Says a top BDR source, "The BSF is a trigger-happy force. When we tell them about people being killed on our side, it says an almost equal number of Indians are killed by them on the border." He further adds, "What is sadly evident is that they shoot to kill—and not to scare. For, most victims are shot in the head or chest.... The BSF can demonstrate it is our friend by accommodating our views and positions on certain issues instead of just imposing theirs."

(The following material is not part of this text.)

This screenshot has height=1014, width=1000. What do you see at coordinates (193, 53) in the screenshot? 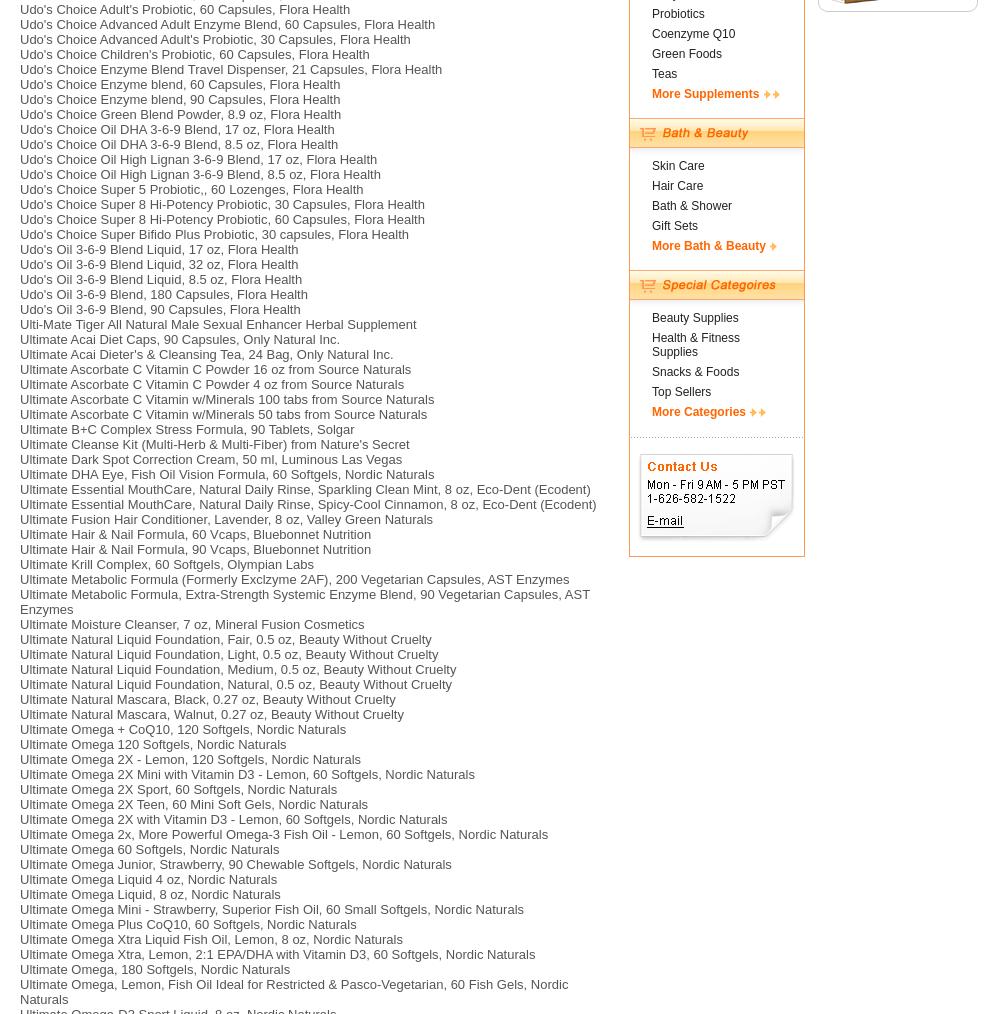
I see `'Udo's Choice Children's Probiotic, 60 Capsules, Flora Health'` at bounding box center [193, 53].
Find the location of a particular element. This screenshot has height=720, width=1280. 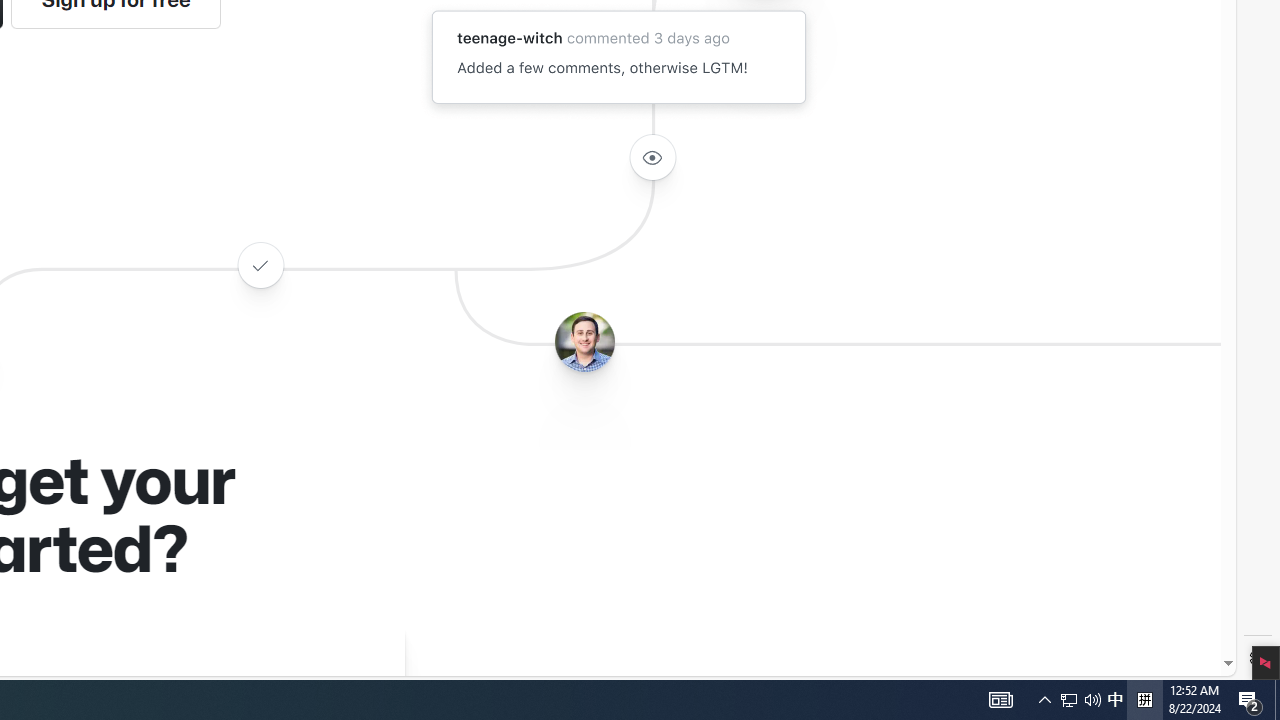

Talk to the Indians, and you get a different picture. Rubbishing the BDR's accusations of the BSF-smuggler nexus, the Indian high commission spokesperson counters, "This is an unfair allegation. I'd say there are a lot of allegations against the BDR providing support to smugglers and other criminals." He further says there are armed gangs ferrying contraband, weapons and arms across the Indo-Bangla border, that there's a lot of trafficking of women and children from Bangladesh into India. "The BSF's objective is to ensure that such kind of cross-border illegal activity does not take place. Not only Bangladeshis, but a large number of Indians have also been killed by the BSF.... All those killed are people engaged in criminal activities," he asserts.

These killings, says noted security analyst Brig Gen (retd) Shahedul Anam Khan, are because of the peculiar nature of the Indo-Bangla border. He explains, "It's a line that has divided families and cut across hearths, broken up homes, and separated homestead from the farmland that belonged to it. These are areas that are vibrant and alive. The reality is that natural interactions between people on the border that had existed for centuries were disrupted very literally with one stroke of the pen (British-designed partition). Thus, a more humane approach to some of the border issues is required."

"One approach," argues Imtiaz Ahmed, an International Relations professor at the Dhaka University, "is not to keep the bordering areas peripheral in each nation's development agenda, but turning them into industrial areas so that people from both the countries can find employment and return to their respective homes at the end of the day. This could turn the frontier into a friendly area from a tensed one." It could well be an advice worth heeding.